With the July release of PowerShell V5 Preview (Download links are 1/3 of the way down on the DSC download page), there are some new things that have been added that are worth talking about.
Here are the direct download links for the July Preview of PowerShell V5:
- X64 http://download.microsoft.com/download/E/D/B/EDB86AD9-4D26-4C33-A8B2-82BE161682E2/WindowsBlue-KB2969050-x64.msu
- X86 http://download.microsoft.com/download/E/D/B/EDB86AD9-4D26-4C33-A8B2-82BE161682E2/WindowsBlue-KB2969050-x86.msu
Finally we have cmdlets which allow us to create a zip archive to zip and unzip files.
From what we can see with the help file on Compress-Archive, there are 2 parameter sets that are based on Path and LiteralPath parameters. We have an –Update parameter which allows us to add to an existing archive file. We can also set the CompressionLevel (Fastest, NoCompression or Optimal (Default Value)) for the archive.
Let’s give it a quick run to see what happens:
Get-ChildItem | Compress-Archive -DestinationPath 'C:\users\boe.prox\Desktop\Archive.zip' -Verbose
Note: Using just a folder without a full path name causes the script to throw errors
It still creates an archive, but it seems to move it to the parent folder above my current path. It probably should just use the current path if none is given.

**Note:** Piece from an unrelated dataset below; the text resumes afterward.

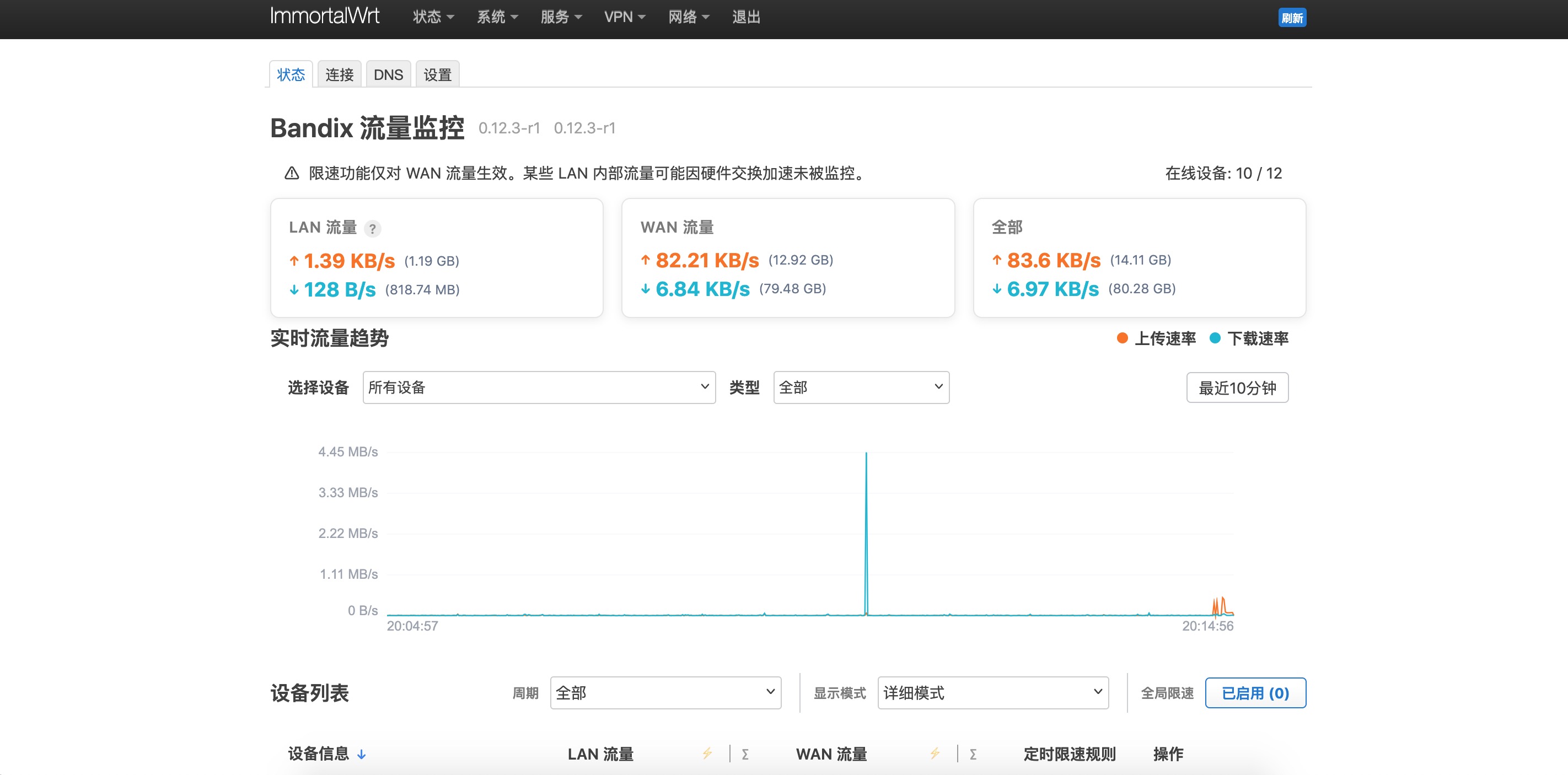
Task: Click the LAN 流量 help question-mark icon
Action: click(x=373, y=229)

This feels like a bug to me and should handle the current directory instead of shipping it somewhere else and throwing errors. If you think so to, feel free to vote this up: https://connect.microsoft.com/PowerShell/feedbackdetail/view/954121/v5-july-preview-compress-archive-should-default-to-current-directory-if-fully-qualified-path-given-for-destination-path
If you don’t use the –Update parameter and try to add something to an existing archive, an error will be thrown reminding you to use –Update.

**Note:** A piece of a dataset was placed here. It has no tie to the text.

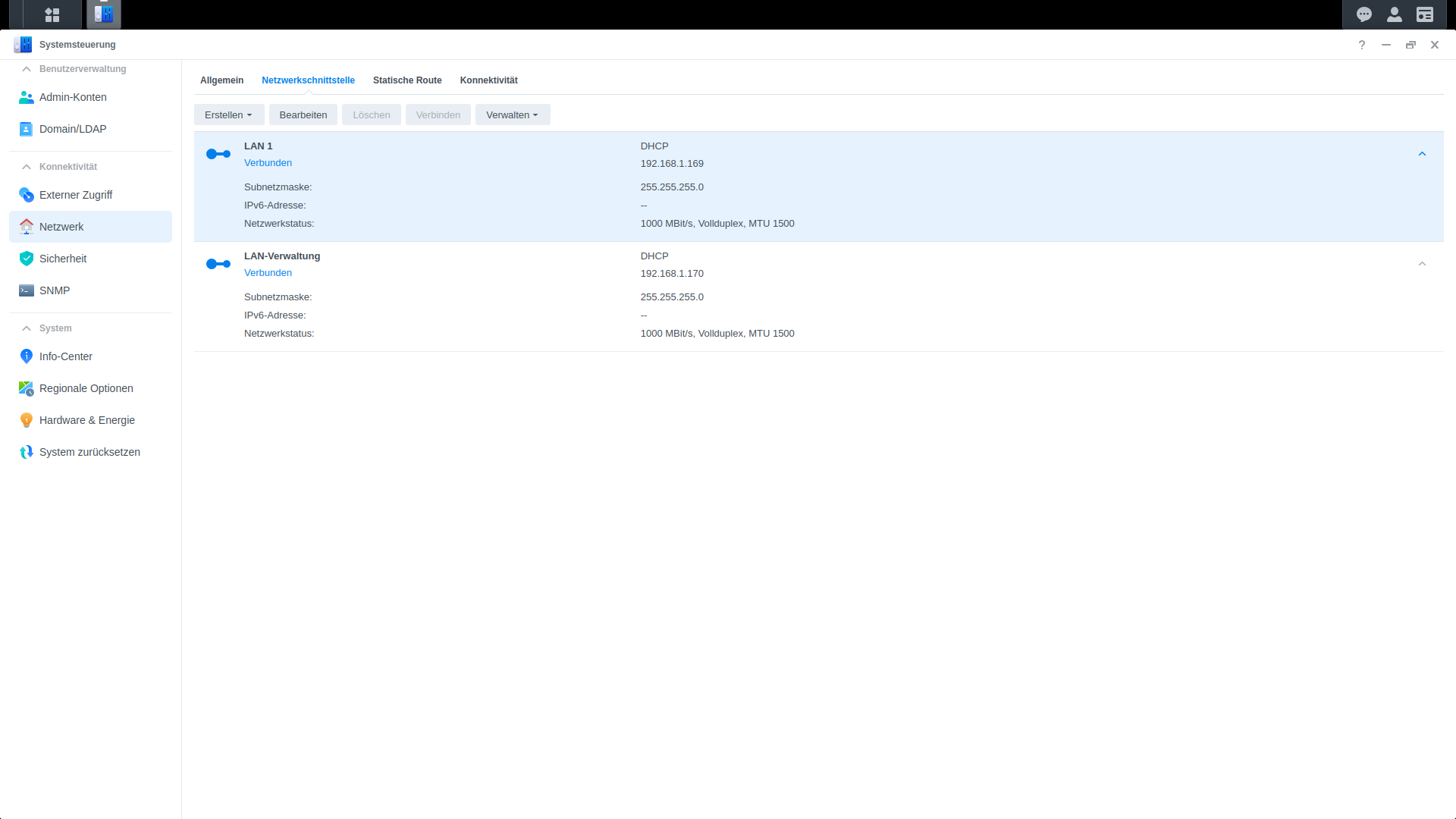
Task: Collapse the LAN-Verwaltung details chevron
Action: coord(1422,264)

Pretty much all there is to that. Now let’s check out the second cmdlet for archives.
Again, we have 2 parameter sets for Path and LiteralPath. We just have to supply the archive file and a destination path for the archive folder. What I am curious to see is if I do not supply a DestinationPath which requires a folder name and if the folder that everything is unzipped to will be the name of the archive.

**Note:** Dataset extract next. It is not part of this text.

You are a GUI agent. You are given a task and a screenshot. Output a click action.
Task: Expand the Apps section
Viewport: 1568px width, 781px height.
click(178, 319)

Expand-Archive .\Archive.zip -DestinationPath $Pwd -Verbose
It appears that it will not create a folder based on the archive name and will instead attempt to unzip the file to the existing directory. If the file exists, you will see errors stating to use the –Force parameter, which makes sense.
Now lets run this and specify an actual folder name (but one that doesn’t exist).
Expand-Archive .\Archive.zip -DestinationPath 'UnzippedArchive' -Verbose
Well, it didn’t like that at all. I guess we have to specify an existing folder in order for this to work. At first I wasn’t sure how I liked that, but copy-item and move-item do not auto create directories if they do not exist, so I would expect this cmdlet to do the same.